With regard to chronic pain we found an overall median utility of 0.72, higher than those previously reported (range 0.52–0.61). Reference Ruchlin and Insinga31 Assessment methods or the different sample used could explain these differences. On the other hand, Brown et al, who studied the utility associated with migraine, found a utility of 0.62 (assessed with the Health Utilities Index 3 (HUI3)). Reference Brown, Neumann, Papadopoulos, Ruoff, Diamond and Menzin32 This value is close to the 0.66 we found.
Similar to our results, a study focusing on respiratory conditions reported utilities ranging from 0.63 (in a sample of individuals with non-controlled asthma) to 0.80 (in individuals whose asthma was controlled). Reference Szende, Svensson, Stahl, Meszaros and Berta33 However, this study used the SF–6D derived from the SF–36 and was carried out in a sample in ongoing rehabilitation.
The utility for high blood pressure was 0.74. This value was very similar to that found by a study conducted in the Swedish general population, which reported utilities for high blood pressure ranging from 0.73 to 0.81. Reference Bardage, Isacson, Ring and Bingefors34
Regarding diabetes, a Canadian study demonstrated that its utilities oscillated between 0.88 (when it presents without comorbidity) and 0.77 (when it is comorbid with other illness). Reference Maddigan, Feeny and Johnson35 We found similar results: diabetes showed a utility of 0.74.

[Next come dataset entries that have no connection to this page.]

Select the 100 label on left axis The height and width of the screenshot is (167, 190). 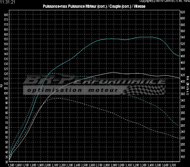6,93
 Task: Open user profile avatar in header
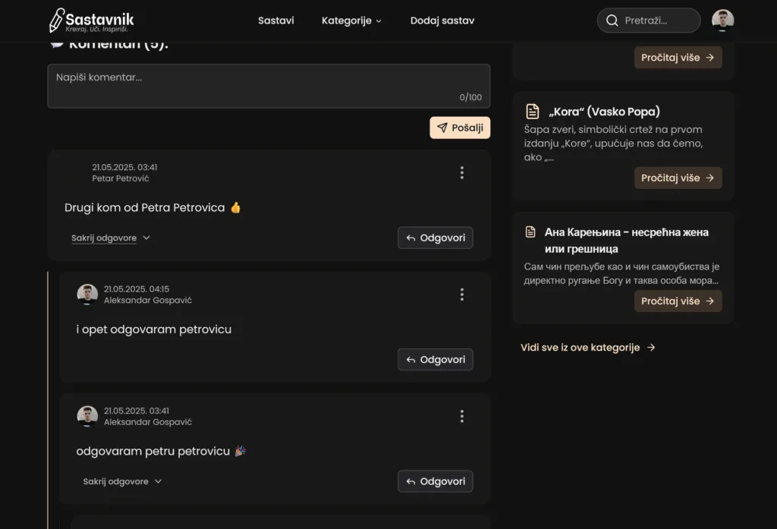722,20
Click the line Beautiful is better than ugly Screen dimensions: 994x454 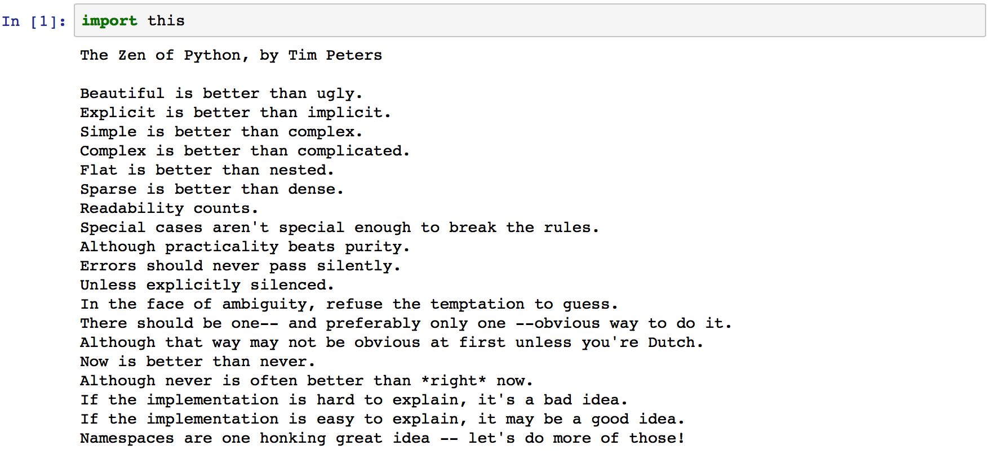pyautogui.click(x=221, y=94)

Contrary to the WHO report, Reference Mathers and Loncar9 heart attack did not have a high impact in QALY losses. This could be related to the fact that we did not take into account quantity of years lived with the condition, nor mortality, which could increase the number of QALY losses.
Estimation of QALY losses showed that mood disorders ranked second, behind chronic pain. This may be explained by the high prevalence of the latter condition in our sample. However, we have to take into account that mood disorders showed a five times smaller prevalence than that of pain disorders and that QALYs loss for mood disorders were only half that of pain, highlighting the importance of mood disorders in disease burden. For example, if we compare QALY losses of mood disorders with those of cardiovascular disease, which showed similar prevalence in our sample, QALY losses associated with mood disorders were nearly ten times higher that those associated with chronic cardiovascular conditions. This elevated quantity of QALY losses associated with mood disorders could also be explained by the fact that mood disorders affect all dimensions forming the health profile, and that the worst profile (345555) is more frequent among people with depression.
In conclusion, our findings show that mood disorders are responsible for a large percentage of QALYs lost in Catalan primary care patients, slightly below that of chronic pain. As our data on mental disorders prevalence is very similar to previous reports, Reference Üstun and Sartorius36 we think that our results can be generalised to other populations. The considerable expense that depression generates at both the individual and societal level justifies investment in strategies designed to reduce these costs. General practitioners are in a privileged position to detect and treat depression, and every effort should be made to improve training for these professionals.